(Beginning of Extracted information)

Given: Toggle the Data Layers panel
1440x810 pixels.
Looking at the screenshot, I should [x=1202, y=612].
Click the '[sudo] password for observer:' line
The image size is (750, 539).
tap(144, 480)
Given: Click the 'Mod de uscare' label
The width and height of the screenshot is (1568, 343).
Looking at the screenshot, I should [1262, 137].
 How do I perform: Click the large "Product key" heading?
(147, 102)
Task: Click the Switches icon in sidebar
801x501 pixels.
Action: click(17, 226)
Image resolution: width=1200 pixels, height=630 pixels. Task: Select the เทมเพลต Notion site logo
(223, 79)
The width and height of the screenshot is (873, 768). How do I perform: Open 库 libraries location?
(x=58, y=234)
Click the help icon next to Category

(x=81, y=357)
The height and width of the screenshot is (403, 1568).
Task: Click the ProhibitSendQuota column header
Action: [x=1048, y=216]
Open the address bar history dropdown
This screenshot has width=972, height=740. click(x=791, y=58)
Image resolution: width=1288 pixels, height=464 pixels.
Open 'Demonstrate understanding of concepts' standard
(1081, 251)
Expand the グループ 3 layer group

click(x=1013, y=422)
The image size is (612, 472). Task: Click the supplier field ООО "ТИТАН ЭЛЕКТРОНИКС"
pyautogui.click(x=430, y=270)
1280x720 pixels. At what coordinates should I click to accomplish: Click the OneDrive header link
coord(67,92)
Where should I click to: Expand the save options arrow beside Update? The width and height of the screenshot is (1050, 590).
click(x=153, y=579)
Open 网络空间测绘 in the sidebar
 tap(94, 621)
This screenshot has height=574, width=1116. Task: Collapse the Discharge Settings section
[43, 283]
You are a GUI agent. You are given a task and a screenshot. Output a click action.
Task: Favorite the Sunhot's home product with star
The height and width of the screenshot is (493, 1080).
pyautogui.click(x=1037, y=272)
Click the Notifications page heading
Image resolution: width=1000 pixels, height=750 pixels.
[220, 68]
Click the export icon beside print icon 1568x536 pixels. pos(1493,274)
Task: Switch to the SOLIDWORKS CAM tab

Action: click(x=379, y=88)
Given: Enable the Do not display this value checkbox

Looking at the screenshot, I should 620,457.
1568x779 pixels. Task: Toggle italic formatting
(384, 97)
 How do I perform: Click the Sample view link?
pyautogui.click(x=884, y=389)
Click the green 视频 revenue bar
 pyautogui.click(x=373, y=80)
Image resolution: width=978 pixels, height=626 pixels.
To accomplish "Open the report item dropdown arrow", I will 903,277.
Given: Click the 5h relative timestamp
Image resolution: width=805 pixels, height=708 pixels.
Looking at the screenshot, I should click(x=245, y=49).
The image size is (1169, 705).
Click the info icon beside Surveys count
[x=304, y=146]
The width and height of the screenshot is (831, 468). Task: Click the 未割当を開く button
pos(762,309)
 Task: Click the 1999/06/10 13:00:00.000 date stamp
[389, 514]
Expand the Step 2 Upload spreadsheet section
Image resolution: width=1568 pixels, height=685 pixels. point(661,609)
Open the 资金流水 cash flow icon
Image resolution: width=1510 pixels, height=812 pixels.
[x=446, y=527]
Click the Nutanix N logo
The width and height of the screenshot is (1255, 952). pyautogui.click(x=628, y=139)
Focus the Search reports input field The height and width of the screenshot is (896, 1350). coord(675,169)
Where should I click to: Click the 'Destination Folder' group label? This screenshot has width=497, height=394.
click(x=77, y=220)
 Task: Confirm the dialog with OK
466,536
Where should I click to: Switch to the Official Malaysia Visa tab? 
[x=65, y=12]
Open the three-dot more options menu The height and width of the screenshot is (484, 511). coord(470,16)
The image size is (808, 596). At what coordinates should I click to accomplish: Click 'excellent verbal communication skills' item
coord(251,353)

(End of Extracted information)

### Directions:
The line with "Given: Click the 'Mod de uscare' label" is the last to include; transcribe exactly every line from the top of the material above down to it.

### Completed task:
Given: Toggle the Data Layers panel
1440x810 pixels.
Looking at the screenshot, I should [x=1202, y=612].
Click the '[sudo] password for observer:' line
The image size is (750, 539).
tap(144, 480)
Given: Click the 'Mod de uscare' label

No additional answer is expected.